The release of these 16 individuals from Russian incarceration should be celebrated, especially after leading Russian dissident Alexei Navalny’s death in an Arctic prison in February. Conditions in Russian penal institutions are horrible. All of those held were at serious risk of mistreatment, illness, isolation, inadequate medical care, psychological harm, sanctioned or unsanctioned violence, or worse.Unfortunately, securing the swap required agreement to an asymmetrical quid pro quo heavily slanted in Russia’s favor. None of the journalists, activists, or others whom Russia released is believed to have committed any serious crime. In their freedom, none poses any threat to Russia. Indeed, they are not criminals at all, but de facto hostages seized by a cruel regime that has nothing but contempt for the rule of law and something to gain from seizing innocent foreigners. In exchange for their freedom, the U.S. and four NATO-allied countries agreed to release eight Russians who were either convicted of serious crimes in free and fair Western court proceedings or imminently faced such prosecution on charges backed by solid evidence.

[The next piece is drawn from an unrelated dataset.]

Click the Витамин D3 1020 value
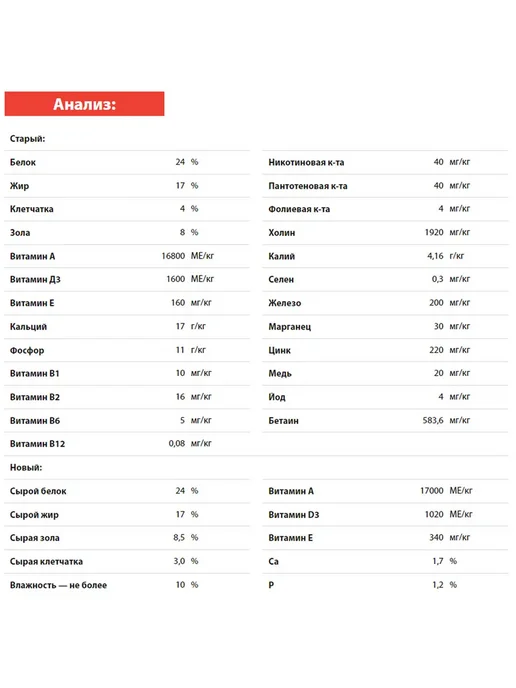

At the top of the list is FSB (former KGB) Colonel Vadim Krasikov, whom a German court sentenced to life in prison in 2021 for the execution-style murder of a Chechen resistance leader living in Berlin. The German government maintains that Krasikov was acting on official orders from Moscow, though Moscow denies it. Three other major criminals were released from U.S. custody. Roman Seleznev, the son of a Russian lawmaker who was seven years into a 27-year sentence at the time of the exchange, was convicted of stealing $169 million through credit card fraud. Vladislav Klyushin was serving nine years in U.S. federal prison for hacking unreleased corporate earnings reports. Vadim Konoshchenok faced trial for illegally smuggling military material to Russia. The four remaining individuals were convicted or accused Russian spies who had assumed identities. All these miscreants are now free to bask in their country’s successful efforts to secure their release, without having paid their debt to society and while, potentially able to continue their criminal careers.

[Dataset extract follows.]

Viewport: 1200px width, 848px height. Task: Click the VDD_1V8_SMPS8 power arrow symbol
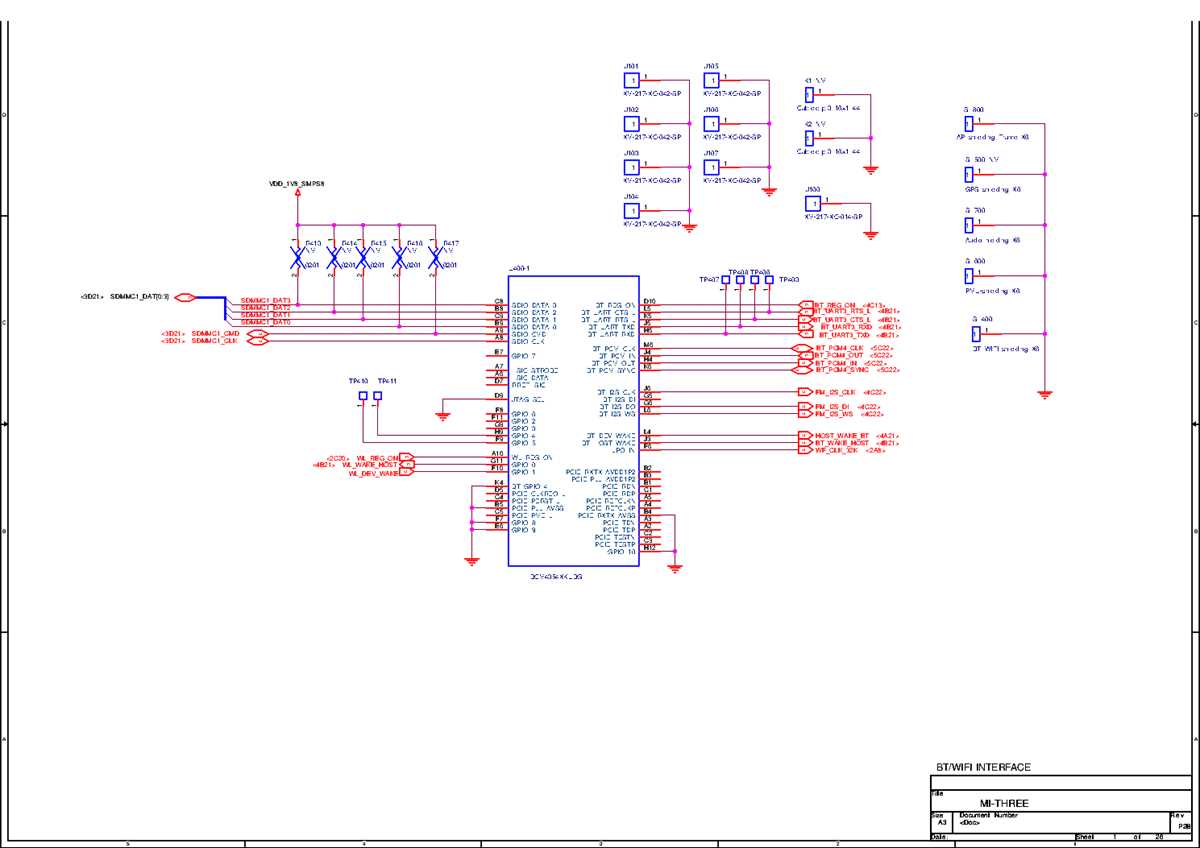pyautogui.click(x=298, y=193)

Despite these problems, the Biden administration is claiming major credit, citing the swap as evidence of the President’s supposed stature as a great statesman, and awareness of the importance of allies, who were in this case willing—albeit after lengthy discussions—to release Russian criminals caught on their soil to help Americans come home. No one has yet asked why it took so long, though some have speculated that Russia reasoned it would get better terms out of a lame duck Biden than it might get from a revenant Donald J. Trump, who may return to office in January 2025. When asked about Trump’s claim that he could obtain the release of U.S. citizens held by Russia without negotiation, Biden asked why Trump had not done so during his presidency. In those years, however, only Whelan was in Russian custody. All the other prisoners were taken after Biden entered office.

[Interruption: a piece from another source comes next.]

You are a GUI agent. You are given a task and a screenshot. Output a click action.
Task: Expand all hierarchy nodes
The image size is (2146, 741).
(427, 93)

While we can be happy for those released, all Biden’s administration has really done is legitimize and expand a practice that allows rogue states to recover operatives captured abroad by arbitrarily seizing Westerners within their grasp. We already saw this at work in 2022, when the women’s basketball player Brittney Griner was arrested in Russia on a low-level drug charge, sentenced to an unwarrantedly long prison term, and then used as the excuse to bargain for the release of the arms dealer Viktor Bout, infamously known as the “Merchant of Death,” who was then serving a 25-year sentence in the United States for major financial crimes and multiple conspiracy counts. Bout was arming foreign terrorist organizations to kill Americans. Earlier that year, Marine Corps veteran Trevor Reed, who was arrested in Russia in 2019 on a flimsy and unproved charge of assaulting a police officer, was exchanged for a Russian military pilot who had been arrested while attempting to smuggle cocaine into the U.S.
For as long as weak administrations govern our country, we should expect more Americans to be taken, with ever higher prices for their freedom imposed.